Readers: Goodness – did they survive?
Personally, I prefer to think of myself as one who, rather than trusting to the mercy of time's cruel current, chooses to swim against it, like a magnificent salmon leaping through the tumbling rapids.
Readers: “I guess they didn't make it, eh?”
Who?
Readers: “The guys in the barrel.”
Forget the guys in the barrel; I'm sharing some of my best insights here.
For example, it has been shown that, when it comes to resisting time's inexorable course, one of the best strategies is to set about acquiring a new skill. It might be learning to speak a foreign language, playing a musical instrument or a mastering a juggling trick.
There is one crucial point to remember however and it is this: on no account must you be tempted to allow curiosity to develop into an actual proficiency. Quite apart from the fact that you will undoubtedly discover the whole business to be far more complicated than you first thought, the fact is you simply don't have the time to sit back and practice your new found skill.
Or, as all good hedge-fund managers will tell you:
“Never trade today's reality, for tomorrows potential”
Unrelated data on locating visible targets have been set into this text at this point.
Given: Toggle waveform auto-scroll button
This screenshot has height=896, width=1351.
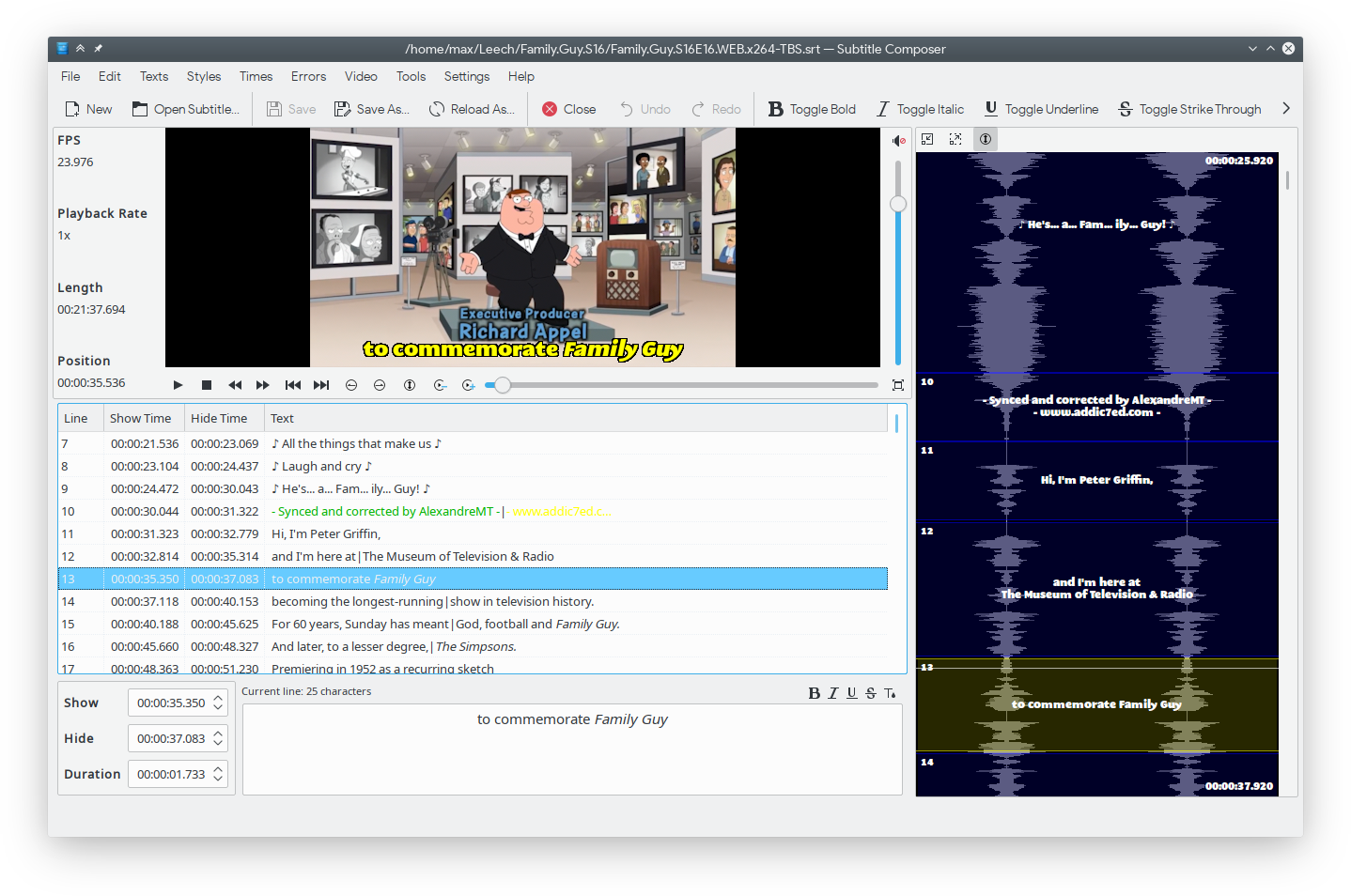Looking at the screenshot, I should click(986, 139).
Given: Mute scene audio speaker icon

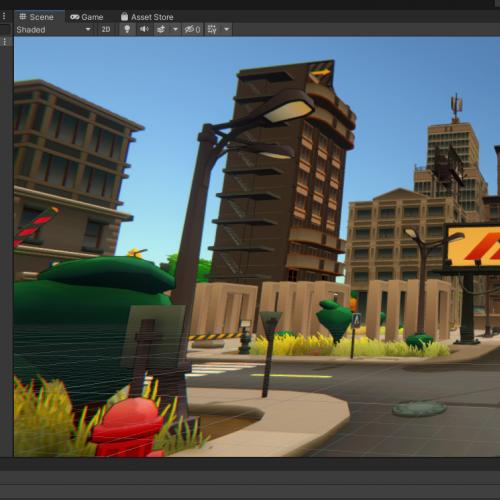Looking at the screenshot, I should click(144, 30).
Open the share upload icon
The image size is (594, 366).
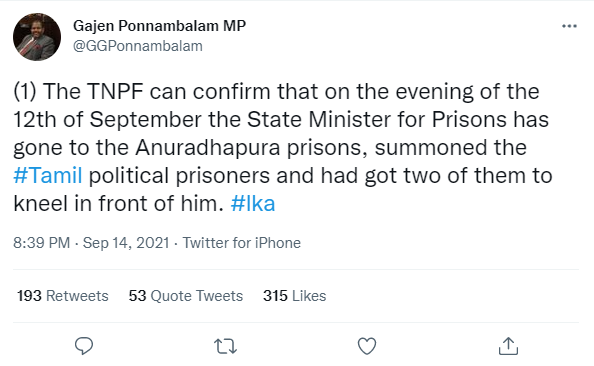coord(508,346)
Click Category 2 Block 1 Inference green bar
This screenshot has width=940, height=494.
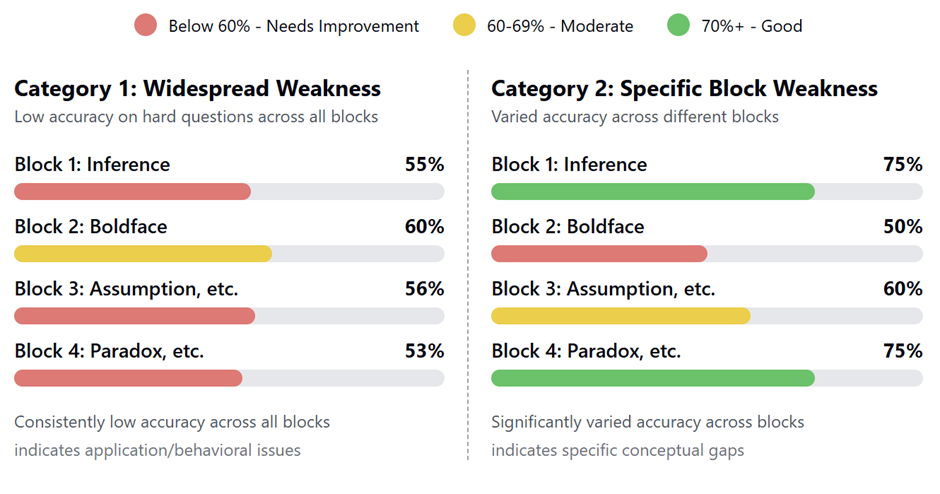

Readers: “It's fine for you to talk about forgetting but once you've planted an image like that it takes some shaking off.”
I take it we're still on about the barrel here?
Readers: “The slow, strangely silent fall followed by the inevitable, sickening impact”
Oh, for goodness sake. Who's meant to be writing this piece?
OK, have it your own way: they all went over the edge and I'm not sure any of them survived.
OK, have it your own way: they all went over the edge and I'm not sure any of them survived.
Readers: Alas - it is just as we feared.
I'm
beginning to regret ever bringing up the subject.